Public defence in Physics: Tomas Bylund

Thesis title:

Seeking the faint extremes - Detection and characterisation of extragalactic soft-spectrum gamma-ray sources and exploring methods to enhance their detection with machine learning in the 50 GeV-50 TeV energy range

Third-cycle subject area:

Physics

Faculty:

Faculty of Technology

Date:

Friday 14 October 2022 at 13:00

Place for thesis:

Weber, House K, Växjö

External reviewer:

Professor Gilles Henri, Université de Grenoble-Alpes, Frankrike

Examining committee:

Dr. Erin O´Sullivan, Uppsala universitet
Docent Roman Pasechnik, Lunds universitet
Professor Marc Pearce, Kungliga tekniska högskolan

Chairperson:

Professor Welf Löwe, Linnéuniversitetet

Supervisor:

Professor Yvonne Becherini, Université Paris Cité, Frankrike

Examiner:

Professor Staffan Carius, Linnéuniversitetet

Spikning:

Friday 23 September 2022 at 13:00 at University Library, Växjö

Abstract

This thesis deals with an observational study of blazars, strong gamma-ray
sources with Very High Energies (VHE) located far outside our Galaxy. Blazars
are a class of galaxies that contain a supermassive black hole that is actively
consuming large quantities of matter, a process that results in the liberation of
tremendous amounts of energy that then powers the emission of huge bulks of charged particles that get accelerated almost to the speed of light.

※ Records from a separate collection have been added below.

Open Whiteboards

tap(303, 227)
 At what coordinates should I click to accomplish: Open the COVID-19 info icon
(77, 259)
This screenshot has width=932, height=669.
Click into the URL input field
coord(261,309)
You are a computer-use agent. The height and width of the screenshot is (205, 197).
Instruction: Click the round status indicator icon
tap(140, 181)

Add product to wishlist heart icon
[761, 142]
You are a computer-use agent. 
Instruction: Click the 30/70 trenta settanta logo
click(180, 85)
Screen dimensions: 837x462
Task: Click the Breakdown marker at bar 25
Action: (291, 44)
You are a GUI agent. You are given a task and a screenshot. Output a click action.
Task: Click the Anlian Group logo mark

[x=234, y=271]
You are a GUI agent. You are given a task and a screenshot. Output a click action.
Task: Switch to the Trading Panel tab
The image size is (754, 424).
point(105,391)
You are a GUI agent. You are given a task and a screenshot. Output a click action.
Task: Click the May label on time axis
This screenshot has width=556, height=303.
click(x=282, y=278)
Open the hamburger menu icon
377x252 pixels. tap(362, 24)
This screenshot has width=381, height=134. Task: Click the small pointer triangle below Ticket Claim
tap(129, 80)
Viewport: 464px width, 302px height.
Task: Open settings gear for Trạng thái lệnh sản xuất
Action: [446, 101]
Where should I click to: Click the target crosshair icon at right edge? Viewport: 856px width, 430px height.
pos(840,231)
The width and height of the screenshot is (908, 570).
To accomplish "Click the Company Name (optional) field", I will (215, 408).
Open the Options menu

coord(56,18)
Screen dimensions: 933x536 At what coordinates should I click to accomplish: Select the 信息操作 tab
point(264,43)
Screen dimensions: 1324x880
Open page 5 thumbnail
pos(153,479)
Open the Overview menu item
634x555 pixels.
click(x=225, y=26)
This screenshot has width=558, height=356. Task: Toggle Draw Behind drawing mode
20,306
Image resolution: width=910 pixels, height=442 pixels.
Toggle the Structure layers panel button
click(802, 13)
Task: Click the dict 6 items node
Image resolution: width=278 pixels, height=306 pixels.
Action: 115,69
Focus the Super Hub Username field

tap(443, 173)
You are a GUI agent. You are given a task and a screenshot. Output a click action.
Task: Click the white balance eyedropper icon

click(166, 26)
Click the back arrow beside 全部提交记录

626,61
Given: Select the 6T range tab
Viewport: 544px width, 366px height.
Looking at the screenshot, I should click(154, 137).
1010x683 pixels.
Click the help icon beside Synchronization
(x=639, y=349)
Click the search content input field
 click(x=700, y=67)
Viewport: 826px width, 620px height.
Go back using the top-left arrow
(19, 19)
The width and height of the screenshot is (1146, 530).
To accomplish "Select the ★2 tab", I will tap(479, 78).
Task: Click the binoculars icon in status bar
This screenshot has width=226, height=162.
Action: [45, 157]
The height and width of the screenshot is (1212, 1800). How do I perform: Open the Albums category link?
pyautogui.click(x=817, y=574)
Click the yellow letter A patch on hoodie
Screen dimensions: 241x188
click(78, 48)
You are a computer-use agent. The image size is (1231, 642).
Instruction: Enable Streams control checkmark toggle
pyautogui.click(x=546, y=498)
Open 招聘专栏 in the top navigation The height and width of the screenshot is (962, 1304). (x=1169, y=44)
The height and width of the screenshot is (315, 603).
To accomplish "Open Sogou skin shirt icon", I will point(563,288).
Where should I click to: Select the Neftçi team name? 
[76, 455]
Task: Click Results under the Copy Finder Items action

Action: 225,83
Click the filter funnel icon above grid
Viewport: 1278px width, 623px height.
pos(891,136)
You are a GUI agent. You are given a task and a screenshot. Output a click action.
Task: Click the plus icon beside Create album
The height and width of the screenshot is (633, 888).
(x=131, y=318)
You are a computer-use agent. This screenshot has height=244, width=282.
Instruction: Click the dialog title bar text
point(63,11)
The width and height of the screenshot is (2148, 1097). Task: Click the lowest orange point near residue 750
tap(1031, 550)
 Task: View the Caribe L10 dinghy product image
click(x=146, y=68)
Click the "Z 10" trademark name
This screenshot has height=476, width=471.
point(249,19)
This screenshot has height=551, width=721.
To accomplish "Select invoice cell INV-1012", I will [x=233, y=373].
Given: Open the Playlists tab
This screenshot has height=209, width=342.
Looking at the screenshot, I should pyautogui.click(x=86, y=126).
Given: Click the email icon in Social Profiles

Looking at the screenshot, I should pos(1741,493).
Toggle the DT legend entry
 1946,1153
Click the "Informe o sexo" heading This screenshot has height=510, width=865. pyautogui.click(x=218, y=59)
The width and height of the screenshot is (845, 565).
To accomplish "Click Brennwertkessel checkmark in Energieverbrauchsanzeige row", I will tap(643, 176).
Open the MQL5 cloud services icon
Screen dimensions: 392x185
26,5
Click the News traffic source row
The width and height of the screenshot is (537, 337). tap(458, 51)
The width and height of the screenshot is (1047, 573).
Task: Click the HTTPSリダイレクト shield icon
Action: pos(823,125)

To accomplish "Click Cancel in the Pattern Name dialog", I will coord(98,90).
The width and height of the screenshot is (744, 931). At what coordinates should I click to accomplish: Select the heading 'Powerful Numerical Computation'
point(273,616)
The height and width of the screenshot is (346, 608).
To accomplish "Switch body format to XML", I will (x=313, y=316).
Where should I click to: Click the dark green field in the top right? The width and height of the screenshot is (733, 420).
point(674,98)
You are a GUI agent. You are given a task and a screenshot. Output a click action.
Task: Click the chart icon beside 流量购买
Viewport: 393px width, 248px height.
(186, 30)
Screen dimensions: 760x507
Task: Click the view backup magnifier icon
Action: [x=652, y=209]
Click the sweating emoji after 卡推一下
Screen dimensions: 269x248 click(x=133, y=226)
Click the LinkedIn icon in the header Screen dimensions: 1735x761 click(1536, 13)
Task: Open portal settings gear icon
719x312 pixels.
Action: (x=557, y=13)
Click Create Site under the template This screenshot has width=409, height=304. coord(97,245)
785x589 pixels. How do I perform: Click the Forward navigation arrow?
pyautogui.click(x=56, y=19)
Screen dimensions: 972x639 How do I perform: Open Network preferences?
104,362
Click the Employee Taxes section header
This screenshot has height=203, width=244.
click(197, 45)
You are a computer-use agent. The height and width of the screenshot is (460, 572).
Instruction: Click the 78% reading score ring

The details of the extreme processes involved are still very uncertain, and more observational studies are still required to discriminate between the various theories. Because it takes a lot of energy to create VHE gamma-rays, they are tightly coupled to the most energy-rich places in blazars. This means that observations of gamma rays directly probe the central engine responsible for the enormous amounts of radiation we detect.

Direct studies have been carried out with the H.E.S.S. observatory, an Imaging Atmospheric Cherenkov Telescope array which uses our atmosphere as an integral part of its detector and is able to detect gamma-ray photons with energies from over 50 GeV up to tens of TeV . Using H.E.S.S., seven new sources of gamma-rays in the VHE regime were carefully studied in this thesis, significantly expanding the collection of known sources of TeV photons.

Computer studies were also performed exploring the possibility of using deep learning to improve the sensitivity of ALTO, a newly-proposed observatory belonging to an emerging class of gamma-ray instruments, the particle detector arrays.